Counoise 2014 (club members only, $35). Onto red and the southern French counoise grape, prominent at Tablas Creek. It figures mainly in blends but in the right vintage is bottled as a monovarietal. This example is 100 percent counoise (the first since 2010). It has grippy tannins and medium-plus acidity. It will be interesting to see how it will age.

Terret Noir 2014 ($35/$38). One of the 13 permitted Châteauneuf-du-Pape varieties, 100 percent. There are only 0.6 acres planted at Tablas — which is more than at the Perrin estate in France. More will be planted. Almost rosé, but with lots of tannin. Spice, thyme, and wild strawberry in the nose. It’s interesting to taste this unusual grape.

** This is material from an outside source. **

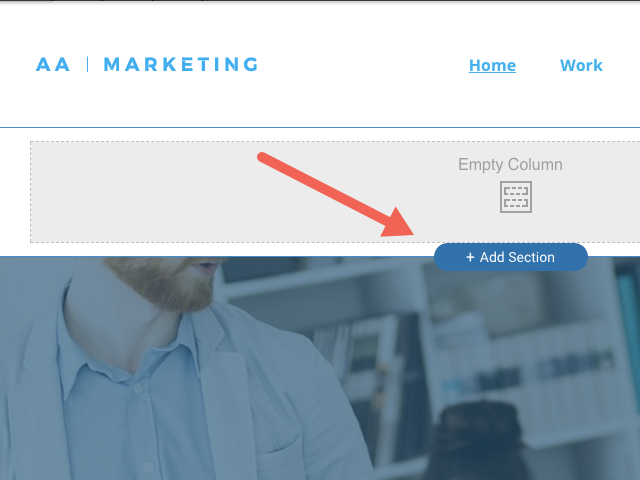This screenshot has width=640, height=480.
Task: Click the MARKETING word in the logo
Action: (x=181, y=64)
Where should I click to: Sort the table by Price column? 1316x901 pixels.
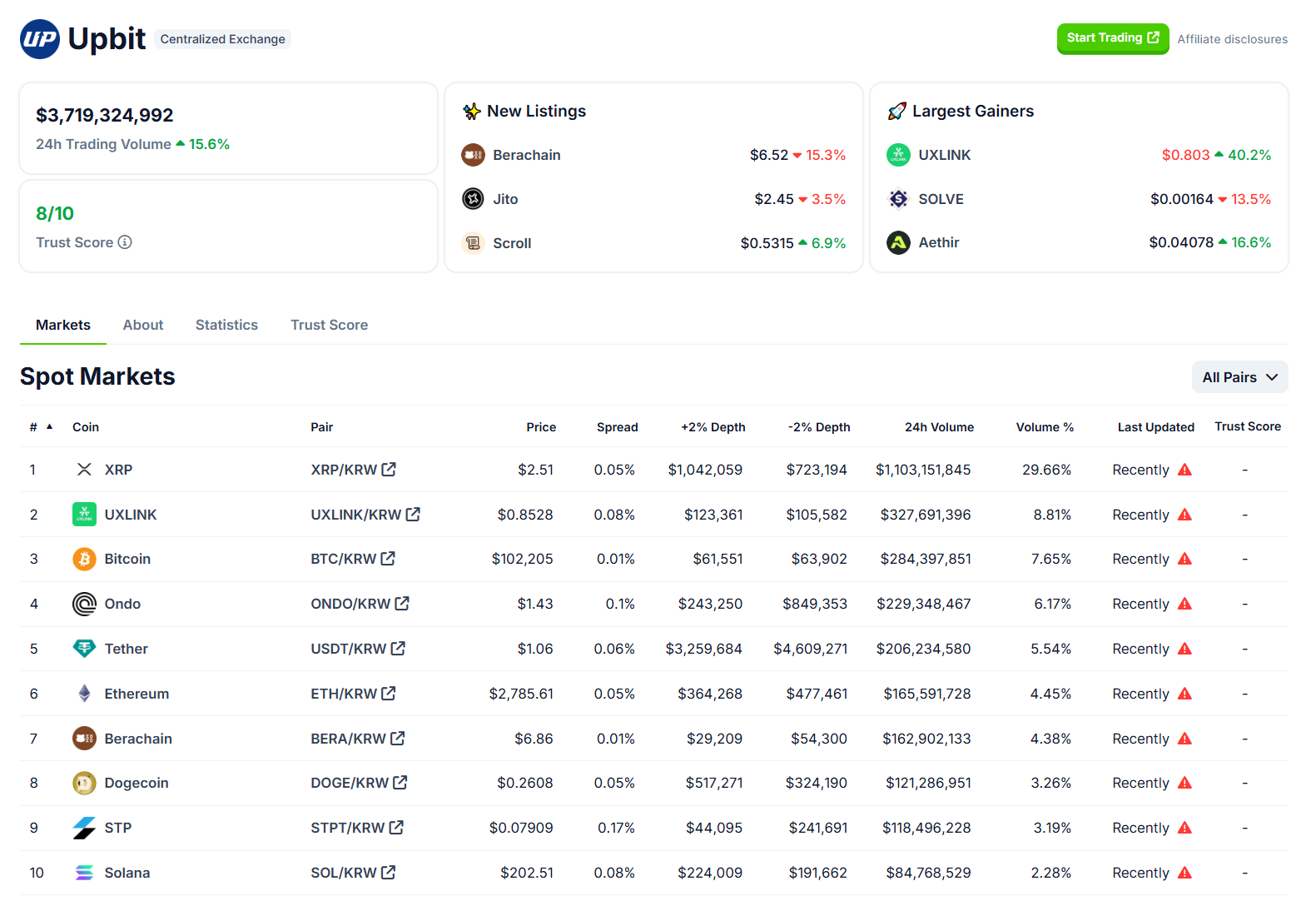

Esprit de Tablas 2013 ($55/$44). The flagship red. Leads with mourvèdre, rather than the grenache more common in Châteauneuf-du-Pape. Made in the second year of the drought, with lots of heat spikes and the earliest harvest ever here (early August). The weather conspired to produce a vivacious, fruity, lovely wine. Still has potential to age.

Esprit de Tablas 2012 ($55/$44). Unlike the 2013, a classic Paso vintage. Not a lot of heat spikes, with harvest in September and October. Less opulent than the 2013 but will be long aging. Buy both and compare.